History and Celestial Time (cont.)
By Walter Cruttenden
Current theories of history generally ignore myth and folklore and do not consider any macro external influences on consciousness. For the most part, modern history theory teaches us that consciousness or history moves in a linear pattern from primitive to modern with few exceptions. Some of its tenets include:
- Mankind evolved out of Africa,
- People were hunter-gatherers until about 5000 years ago,
- Tribes first banded together for protection from other warring parties,
- Written communication must precede any large engineered structures or populous civilizations.
The problem with this widely accepted paradigm is that it is not consistent with the evolving interpretation of recently discovered ancient cultures and anomalous artifacts. In the last hundred years major discoveries have been made in Mesopotamia, the Indus Valley, the Asian plains, South American sites and in many other regions that break the rules of history theory and push back the time of advanced human development. Specifically, they show ancient man was far more proficient and civilized nearly 5000 years ago than he was during the more recent Dark Ages of just a thousand years ago. In Caral, an ancient complex on the west coast of Peru, we find six pyramids that are carbon dated to be 4700 years old, a date contemporaneous with Egyptian pyramids and rivaling the time of the first major structures found in the so called "Cradle of Civilization" in Mesopotamia. However, Caral is an ocean away from the "cradle", and we find no evidence of any writing or weaponry, two of the so-called necessities of civilization. At the same time we do find beautiful musical instruments, astronomically aligned structures and evidence of commerce with distant lands. Clearly, such sites defy the standard historical paradigm. But what is stranger still is that so many of these civilizations seemed to decline en mass.
In ancient Mesopotamia, Pakistan, Jiroft, Iran and adjacent lands we see knowledge of astronomy, geometry, advanced building techniques, sophisticated plumbing and water systems, incredible art, dyes and fabrics, surgery, medicine and many other refinements of a civilized culture that seemed to arise from nowhere yet were completely lost over the next few thousand years. By the time of the worldwide Dark Ages every one of these civilizations had turned to dust or nomadic ways of life. Near the depths of the downturn there were ruins and little else to be found. And in some areas where larger populations still remained, such as throughout parts of Europe, poverty and disease were often rampant and the ability to read, write or duplicate any of the earlier engineering or scientific feats had essentially disappeared.
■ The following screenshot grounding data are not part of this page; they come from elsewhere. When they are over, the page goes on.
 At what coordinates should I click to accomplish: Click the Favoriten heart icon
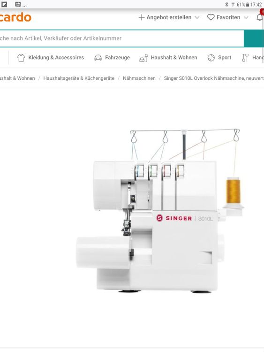tap(211, 17)
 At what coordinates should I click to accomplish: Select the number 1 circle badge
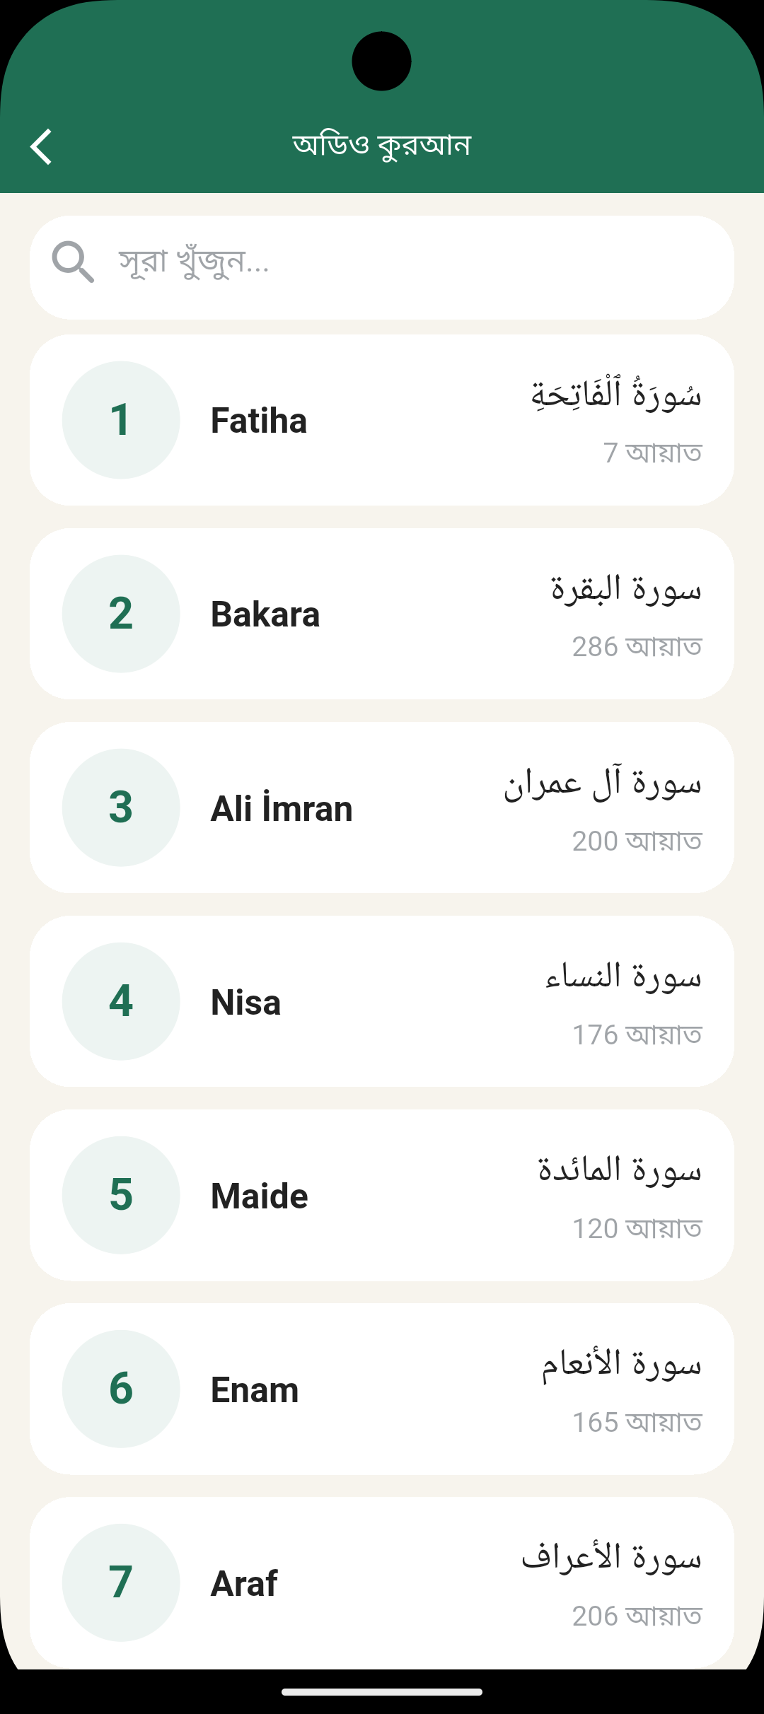pyautogui.click(x=121, y=420)
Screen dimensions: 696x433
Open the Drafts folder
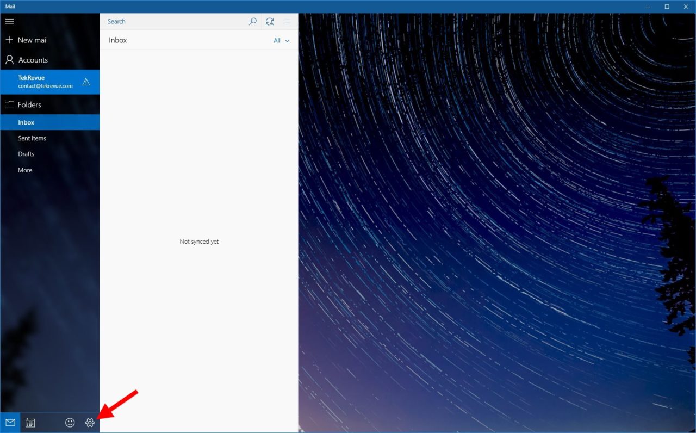pos(26,154)
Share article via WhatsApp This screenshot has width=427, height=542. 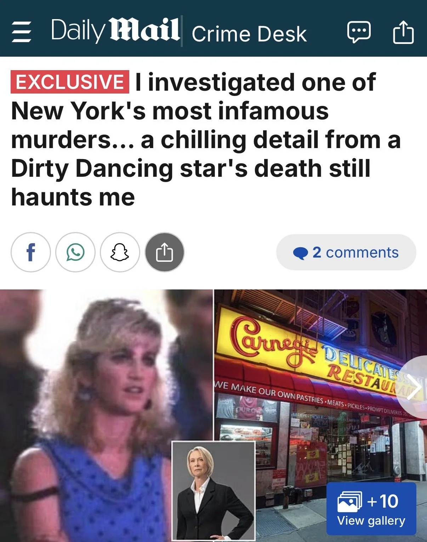[x=75, y=252]
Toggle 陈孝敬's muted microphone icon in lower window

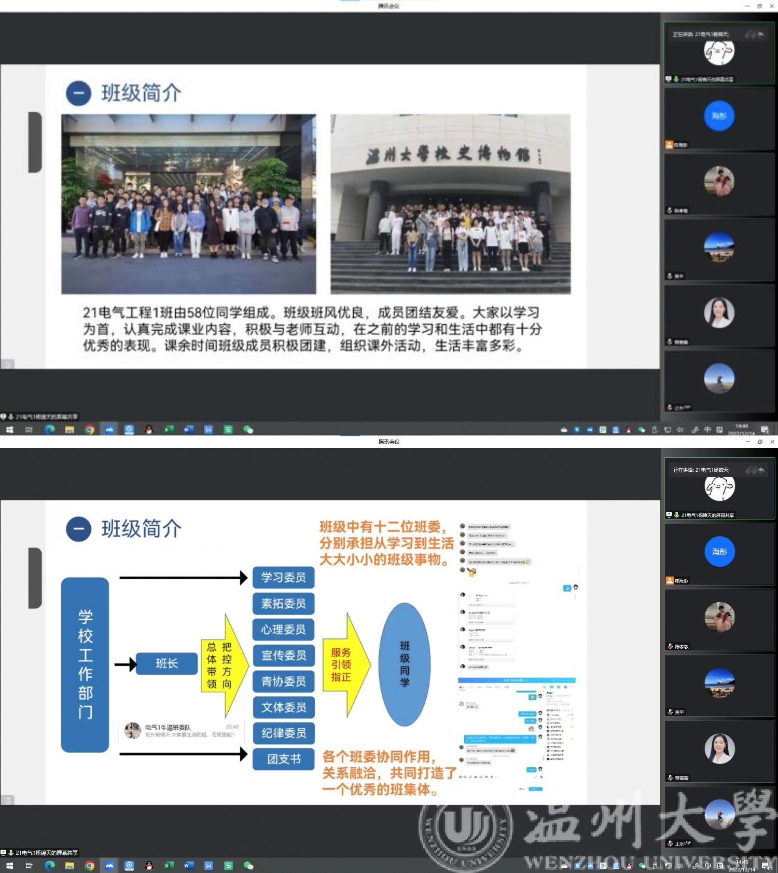[x=670, y=646]
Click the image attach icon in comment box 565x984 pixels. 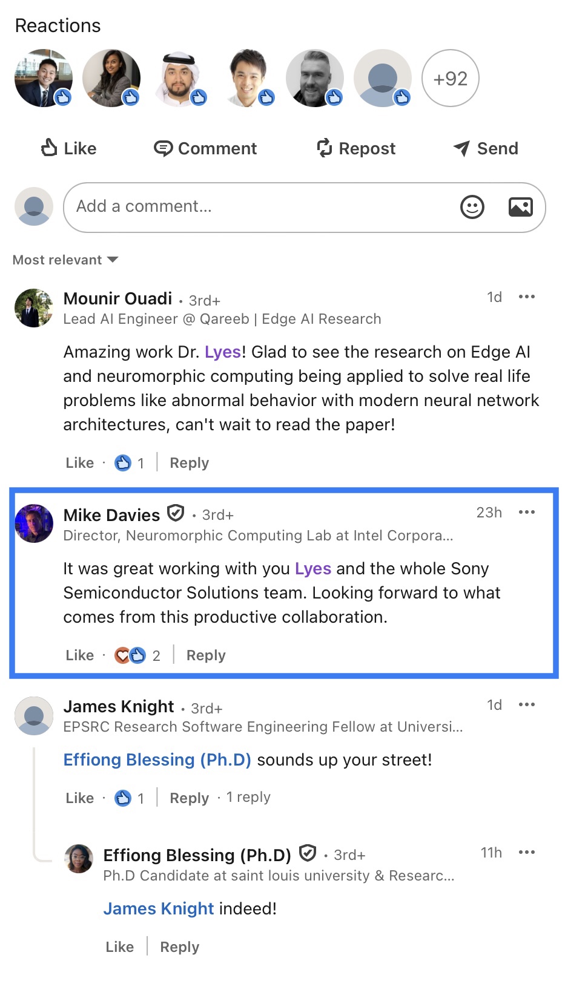(x=520, y=208)
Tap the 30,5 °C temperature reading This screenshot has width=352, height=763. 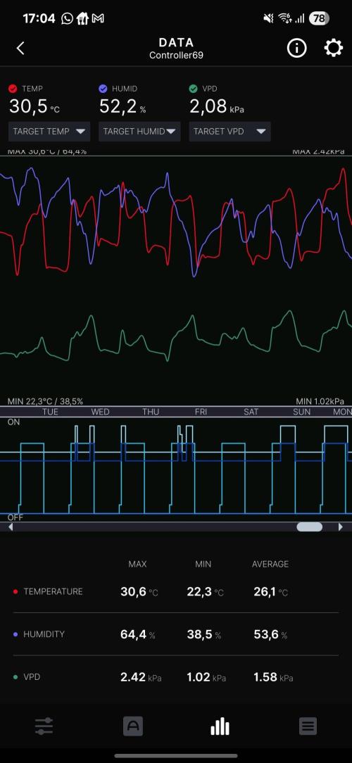point(34,106)
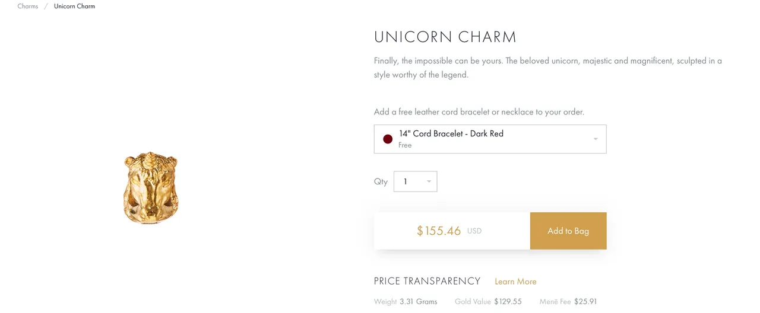
Task: Click the PRICE TRANSPARENCY heading
Action: [427, 281]
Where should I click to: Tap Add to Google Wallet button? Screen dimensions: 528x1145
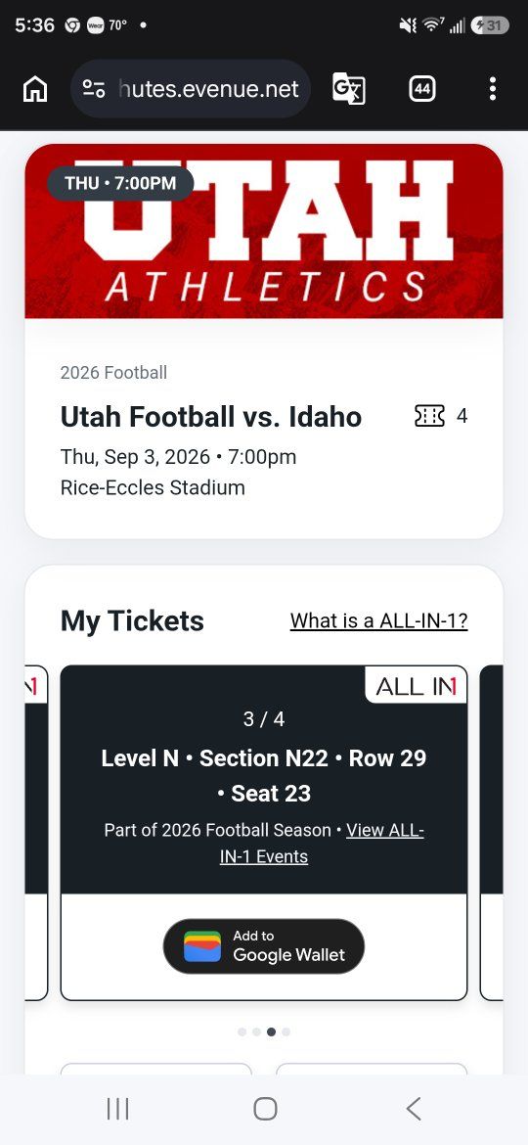[263, 946]
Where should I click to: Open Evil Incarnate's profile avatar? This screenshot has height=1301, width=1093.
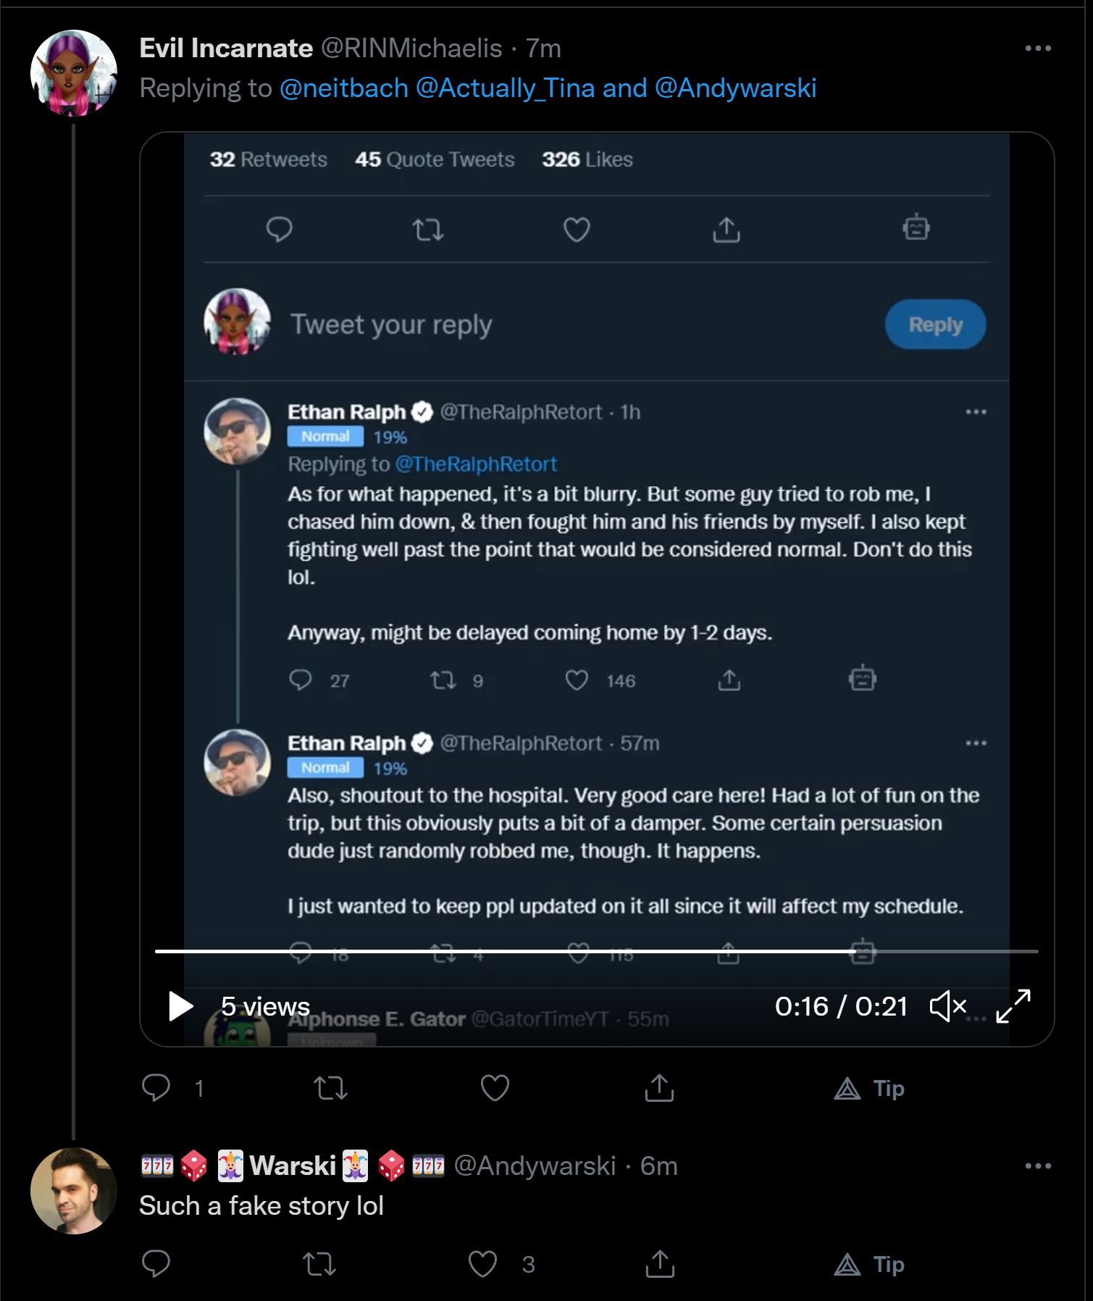[74, 72]
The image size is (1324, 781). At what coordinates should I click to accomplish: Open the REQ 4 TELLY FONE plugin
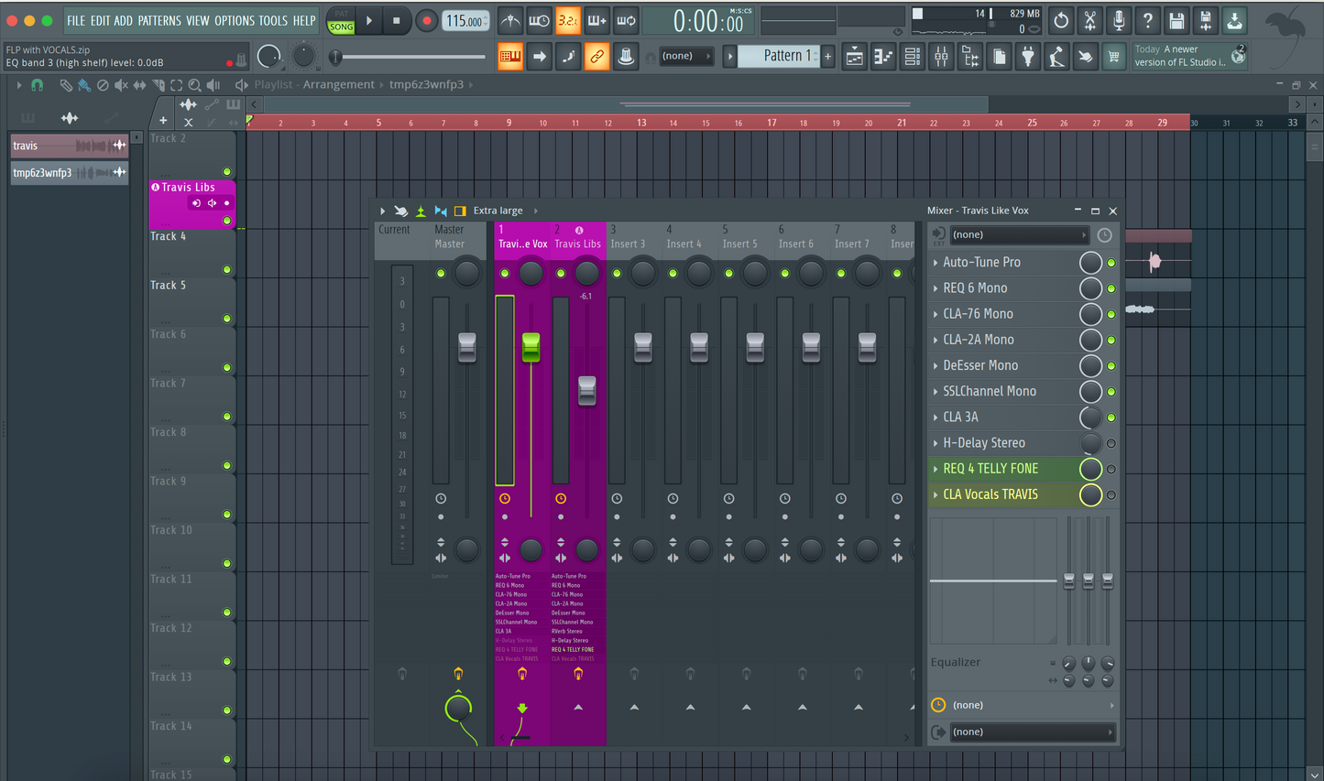(x=990, y=469)
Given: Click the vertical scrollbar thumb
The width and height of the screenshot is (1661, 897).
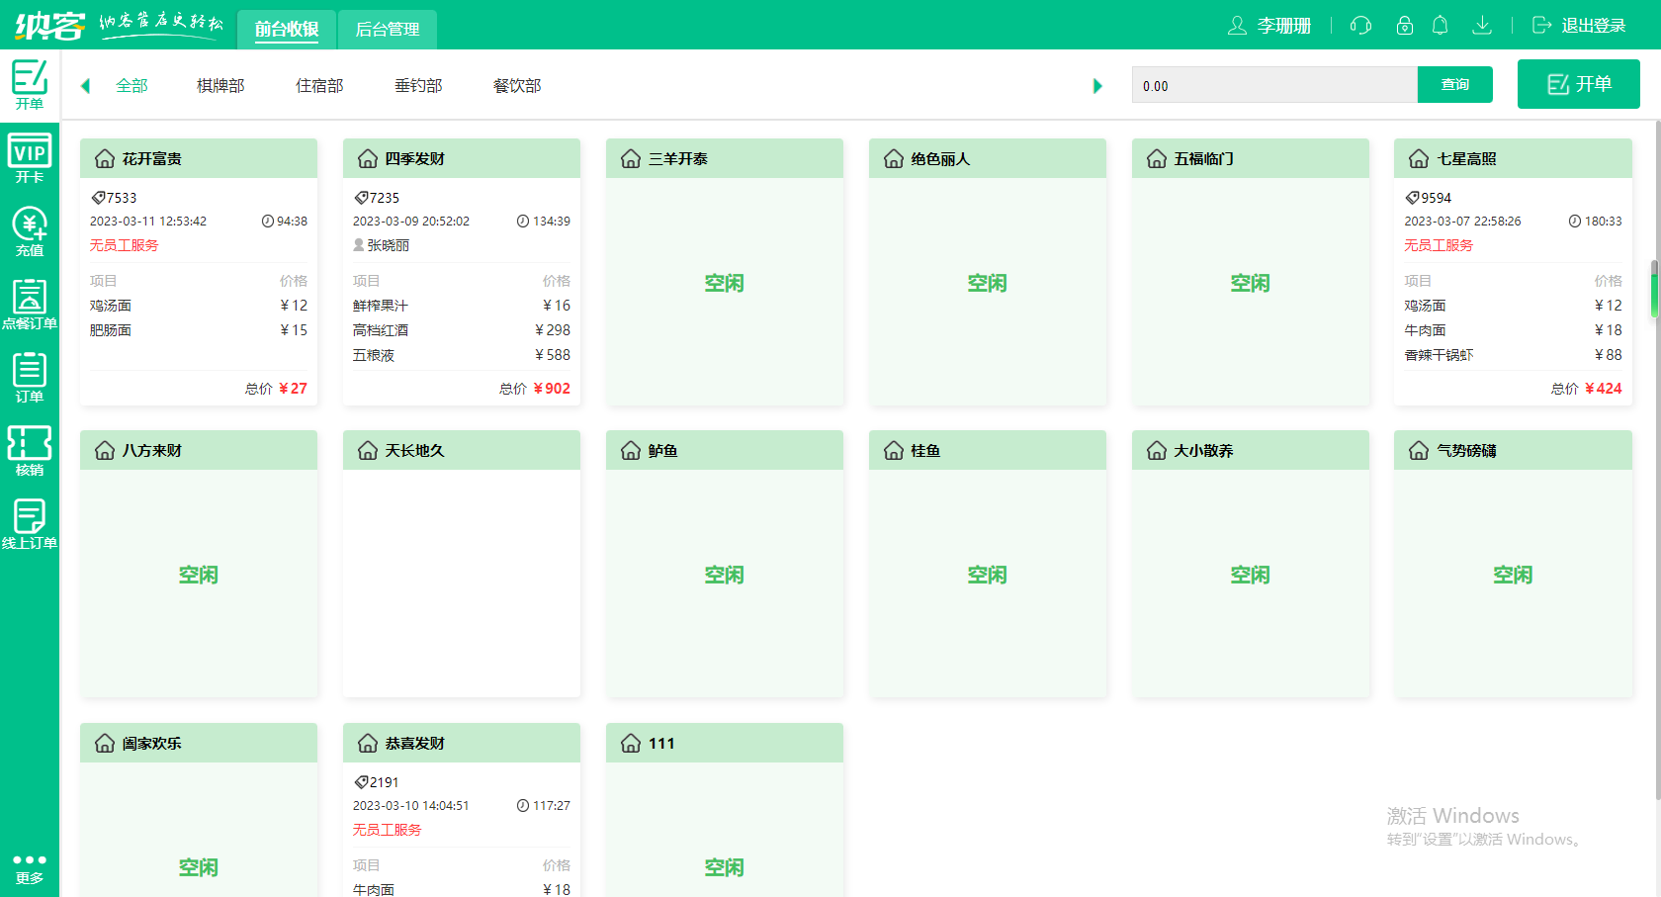Looking at the screenshot, I should click(x=1654, y=289).
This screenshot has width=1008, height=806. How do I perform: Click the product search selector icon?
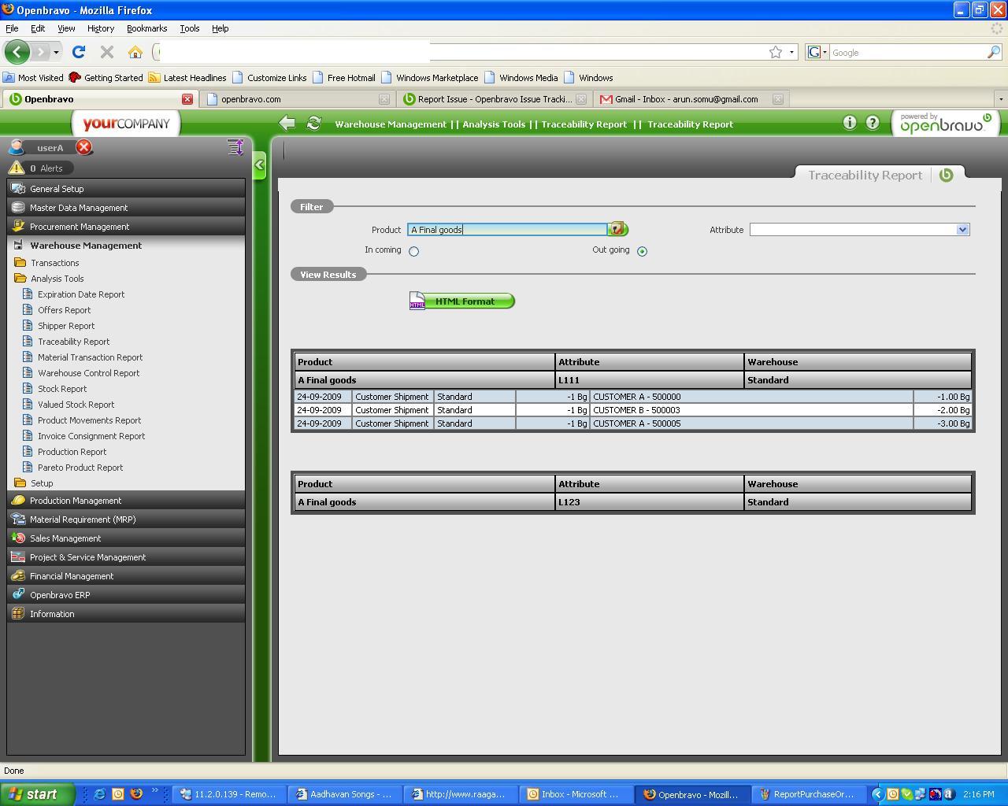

What happened?
While records of this period are still very spotty the archeological evidence indicates consciousness, reflected as human ingenuity and capability, was greatly diminished. We just seemed to have lost the ability to do the things we used to do. Ironically, this is just what many ancient cultures predicted. The world's foremost Assyrianologist, Stefan Maul, shed light on this phenomenon in his Stanford Presidential Lecture when he tells us that the Akkadians knew they lived in a declining era; they revered the past and tried to hang on to it but at the same time lamented and predicted the Dark Ages that would follow. His etymological studies of cuneiform tablets show the ancient words for "past" have now become our words for "future", whereas their words for the "future" have now become our words for the "past". It is almost as if mankind orients his motion through time depending on whether he is in an ascending or descending age.
We find this principle of waxing and waning periods of time depicted in numerous bas-reliefs found in ancient Mithraic temples. The famed Tauroctany or bull slaying scene, is often surrounded by two boys, Cautes and Cautopetes. One holds a torch up on one side of the zodiac, indicating it is a time of light, the other holds a torch down on the other side of the zodiac, indicating it is a time of darkness. As the accompanying chart will show, these time periods correspond with the Vedic description of when the Earth goes through periods of rising and falling consciousness.
Jarred Diamond, the well-known historian anthropologist and author of Guns, Germs and Steel makes a good case that it is primarily local geographic and environmental advantages on the planet Earth that determine which group of humans succeeds or fails versus another. Those that have the steel, guns and bad germs win. While this helps explain many regional differences of the last few thousand years it does not address the macro trends that seemed to have affected all cultures (including China and the Americas) as they slipped into the last worldwide Dark Age. The cyclical or Great Year model overlays and augments Jarred Diamond's observations giving a reason for the widespread downturn. It suggests that it is not just the geography and environment of man on Earth that determines his relative success but it is also the geography and environment of the Earth in space that affects mankind on a vast scale. Just as small celestial motions affect life over the short term so do large celestial motions affect us over the long term.
Understanding that consciousness may indeed rise and fall with the motions of the heavens gives meaning to ancient myth and folklore and puts anomalous artifacts such as the Antikythera device into an historical context that makes sense. It speaks to why so many ancient cultures might have been fascinated with the stars and it provides us with a workable paradigm in which to understand history. It could also help us identify the forces that propelled the renaissance and that may be accelerating consciousness in the current era. Myth and folklore, the scientific language of yore, provide a colorful look at consciousness throughout the different ages.